LONDON (Reuters) -Britain, the U.S. and Australia have sanctioned and unmasked a senior Russian leader of the notorious cybercrime gang LockBit, the British government said on Tuesday.
Dmitry Khoroshev will face asset freezes and travel bans after being identified as one of the leaders of LockBit, the ransomware group which has digitally extorted over $1 billion from victims worldwide, it said.
"These sanctions are hugely significant and show that there is no hiding place for cyber criminals like Dmitry Khoroshev, who wreak havoc across the globe. He was certain he could remain anonymous, but he was wrong," Graeme Biggar, Director General of Britain's National Crime Agency, said in a statement.
LockBit was first disrupted by the NCA, U.S. Department of Justice, FBI and Europol in February, in an unprecedented campaign that saw the gang's darkweb site hijacked by police and used to leak internal information about the group and the people behind it.
"In sanctioning one of the leaders of LockBit we are taking direct action against those who continue to threaten global security, while simultaneously exposing the malicious cyber-criminal activity emanating from Russia," Britain's Sanctions Minister Anne-Marie Trevelyan said in a statement.

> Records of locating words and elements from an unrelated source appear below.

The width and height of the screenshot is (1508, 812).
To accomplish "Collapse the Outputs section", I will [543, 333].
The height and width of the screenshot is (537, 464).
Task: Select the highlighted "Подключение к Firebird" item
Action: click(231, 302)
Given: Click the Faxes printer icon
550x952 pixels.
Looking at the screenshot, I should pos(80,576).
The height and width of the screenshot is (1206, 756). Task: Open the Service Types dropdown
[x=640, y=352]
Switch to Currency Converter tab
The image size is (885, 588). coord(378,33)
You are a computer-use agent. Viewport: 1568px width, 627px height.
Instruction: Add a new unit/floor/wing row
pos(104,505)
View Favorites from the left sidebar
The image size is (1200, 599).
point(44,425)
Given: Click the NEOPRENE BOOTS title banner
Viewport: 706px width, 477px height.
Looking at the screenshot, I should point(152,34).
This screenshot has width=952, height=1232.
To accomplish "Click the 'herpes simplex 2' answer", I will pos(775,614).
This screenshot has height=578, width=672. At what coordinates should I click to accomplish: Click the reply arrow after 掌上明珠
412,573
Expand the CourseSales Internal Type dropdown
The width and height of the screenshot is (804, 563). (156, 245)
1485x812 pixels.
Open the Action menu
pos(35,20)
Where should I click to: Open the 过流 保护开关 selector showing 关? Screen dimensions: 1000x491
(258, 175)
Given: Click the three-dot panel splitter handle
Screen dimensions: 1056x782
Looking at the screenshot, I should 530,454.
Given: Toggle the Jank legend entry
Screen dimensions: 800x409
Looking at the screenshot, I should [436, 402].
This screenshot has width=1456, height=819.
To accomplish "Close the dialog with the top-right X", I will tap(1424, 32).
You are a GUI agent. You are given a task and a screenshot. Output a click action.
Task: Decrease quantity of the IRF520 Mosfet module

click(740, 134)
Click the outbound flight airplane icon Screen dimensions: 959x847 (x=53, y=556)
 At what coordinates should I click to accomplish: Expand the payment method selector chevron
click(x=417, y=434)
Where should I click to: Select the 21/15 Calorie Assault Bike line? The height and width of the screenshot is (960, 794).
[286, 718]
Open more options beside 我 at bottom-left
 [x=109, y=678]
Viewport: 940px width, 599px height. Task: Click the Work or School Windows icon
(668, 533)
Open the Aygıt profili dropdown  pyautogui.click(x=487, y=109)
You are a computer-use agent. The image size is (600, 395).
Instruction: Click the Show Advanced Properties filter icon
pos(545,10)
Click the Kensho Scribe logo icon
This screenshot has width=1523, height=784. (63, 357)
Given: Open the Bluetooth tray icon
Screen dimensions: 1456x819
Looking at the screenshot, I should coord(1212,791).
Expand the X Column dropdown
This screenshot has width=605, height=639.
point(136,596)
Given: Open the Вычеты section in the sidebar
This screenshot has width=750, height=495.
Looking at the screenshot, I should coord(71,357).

Ransomware is malicious software that encrypts data; Lockbit and its affiliates make money by coercing its targets into paying ransom to decrypt or unlock that data with a digital key. The gang's digital extortion tools have been used against some of the world’s largest organisations.
CRIMINAL GROUPS
Its affiliates are like-minded criminal groups that Lockbit recruits to wage attacks using those tools. Those affiliates carry out the attacks, and provide Lockbit a cut of the ransom, which is usually demanded in the form of cryptocurrency, making it harder to trace.
In February, the U.S. announced it had charged two Russian nationals with deploying Lockbit ransomware against companies and groups around the world. Both men were also sanctioned by the U.S. Treasury.
Before it was seized by law enforcement, Lockbit's website displayed an ever-growing gallery of victim organisations that was updated nearly daily. Next to their names were digital clocks that showed the number of days left to the deadline given to each organisation to provide ransom payment.
On Tuesday, international police agencies once again turned that platform against the gang itself to unmask Khoroshev and published a wanted poster promising a $10 million award for information that would lead to Khoroshev's arrest.
According to a 26-count U.S. indictment unsealed on Tuesday, Khoroshev received at least $100 million in Bitcoin payments from LockBit's activity. Reuters was unable to find contact information for Khoroshev or his lawyer.